François de Rugy, ministre d'État, ministre de la transition écologique et solidaire :

Je dirai à M. Loïc Prud'homme que nous faisons en réalité la même analyse que lui. Aucun changement ne peut survenir à cadre et à pratiques constants. M. Didier Guillaume vient de le montrer, nous appelons à la transformation et au changement. Nous les revendiquons d'ailleurs dans tous les domaines. Reste que la sortie du glyphosate touche à des sujets sensibles. Les pratiques et les comportements sont liés aux mentalités, qu'il n'est pas facile de faire évoluer. Vous le savez bien, Monsieur Prud'homme, car vous êtes un bon connaisseur de ces questions. On ne peut rien faire sans convaincre ni mobiliser. Dans toute politique, il faut un savant dosage entre l'incitation et la contrainte pour enclencher le changement et l'inscrire dans la durée.

Pour répondre à votre question, nous ne pourrons donc pas, bien sûr, nous appuyer uniquement sur les engagements volontaires. En l'occurrence, et nous l'avons précisé, M. Didier Guillaume et moi-même, au début de nos interventions liminaires, si jamais il ne se passait rien d'ici à 2021, nous serions prêts à passer par la loi ou par la voie réglementaire. Nous le redirons autant qu'il le faudra, même si certains continuent de vouloir faire croire l'inverse aux Français.

Pour autant, nous constatons que des organisations agricoles et professionnelles sont déjà engagées dans des transformations. Elles nous demandent simplement d'avancer par étapes et nous alertent sur la question de la compétitivité, qui est une question fondamentale que nous n'avons pas l'intention d'ignorer. Je vous ai donné des exemples concrets. La vigne utilise beaucoup le glyphosate mais possède des pratiques culturales qui lui permettent de s'en passer. La sortie du glyphosate a toutefois un surcoût. Pourra-t-il être intégré au prix du produit final ? Je rappelle que l'un des objets de la loi agriculture et alimentation était la fixation du prix, à partir des coûts.
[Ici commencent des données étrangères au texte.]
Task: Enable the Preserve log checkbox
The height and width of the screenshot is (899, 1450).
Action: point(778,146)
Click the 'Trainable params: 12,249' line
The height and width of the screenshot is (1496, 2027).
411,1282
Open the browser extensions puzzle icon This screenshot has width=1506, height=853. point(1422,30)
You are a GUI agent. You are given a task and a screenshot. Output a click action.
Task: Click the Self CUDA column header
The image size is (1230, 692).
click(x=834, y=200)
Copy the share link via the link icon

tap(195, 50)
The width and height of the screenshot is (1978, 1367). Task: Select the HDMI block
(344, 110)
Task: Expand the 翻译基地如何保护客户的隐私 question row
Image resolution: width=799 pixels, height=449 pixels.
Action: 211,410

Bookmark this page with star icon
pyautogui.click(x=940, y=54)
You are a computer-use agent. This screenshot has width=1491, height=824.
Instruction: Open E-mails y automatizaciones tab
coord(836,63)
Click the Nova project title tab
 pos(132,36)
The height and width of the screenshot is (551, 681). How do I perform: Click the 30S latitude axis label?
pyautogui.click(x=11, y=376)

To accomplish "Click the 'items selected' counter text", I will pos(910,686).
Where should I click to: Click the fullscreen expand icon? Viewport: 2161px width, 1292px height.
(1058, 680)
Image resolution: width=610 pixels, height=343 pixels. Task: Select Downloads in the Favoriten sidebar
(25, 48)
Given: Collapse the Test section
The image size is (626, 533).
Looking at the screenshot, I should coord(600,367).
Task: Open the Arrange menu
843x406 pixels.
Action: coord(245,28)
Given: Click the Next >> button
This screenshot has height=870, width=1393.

À titre personnel, et sans créer d'incident diplomatique, je ne mets pas sur le même plan le vin de Bordeaux, le vin espagnol et le vin italien. Je préfère le vin de Bordeaux. Nous sommes cependant dans un monde concurrentiel et certains consommateurs, vous le savez comme moi, quand ils sont dans le rayonnage d'un magasin, se préoccupent avant tout du prix du produit. D'autres, bien sûr, sont attentifs à l'étiquette, au label, au contenu du produit, et d'autres encore prennent en considération l'ensemble des éléments. Telle est la réalité.

De manière générale, il faut tenir un langage de vérité aux Français. Si l'on veut des produits alimentaires et viticoles de qualité, il faut en payer le prix. Dans un communiqué d'un groupe politique que vous connaissez bien, j'ai lu récemment qu'il se présentait comme « un mouvement contre la vie chère ». Mais à force de rechercher des prix toujours plus bas, on obtient une qualité toujours moins bonne. Nous ne pouvons pas demander à nos agriculteurs et à nos industries agroalimentaires de proposer des produits de qualité à des prix hard discount. À une époque, on disait qu'il fallait créer plus de commerces hard discount pour donner du pouvoir d'achat aux Français. Mais les produits à prix très bas vendus par ces commerces ne sont généralement pas issus des pratiques culturales dont vous avez parlé.

Il faut le dire, et tenir un langage de vérité non seulement aux producteurs, mais aussi aux consommateurs. Nous devons l'assumer politiquement, même si ce n'est pas facile. Je suis bien placé pour le savoir, en ce moment, sur un autre sujet : il n'est pas facile d'assumer que les prix augmentent. La sortie du glyphosate est un sujet que nous entendons traiter dans sa globalité, parce que nous sommes des responsables politiques. Comme l'a dit M. Didier Guillaume, nous prenons l'avis des scientifiques, des administrations, des producteurs, des associations et des citoyens, et ensuite nous prenons la décision qui nous paraît la plus équilibrée du point de vue de l'intérêt général.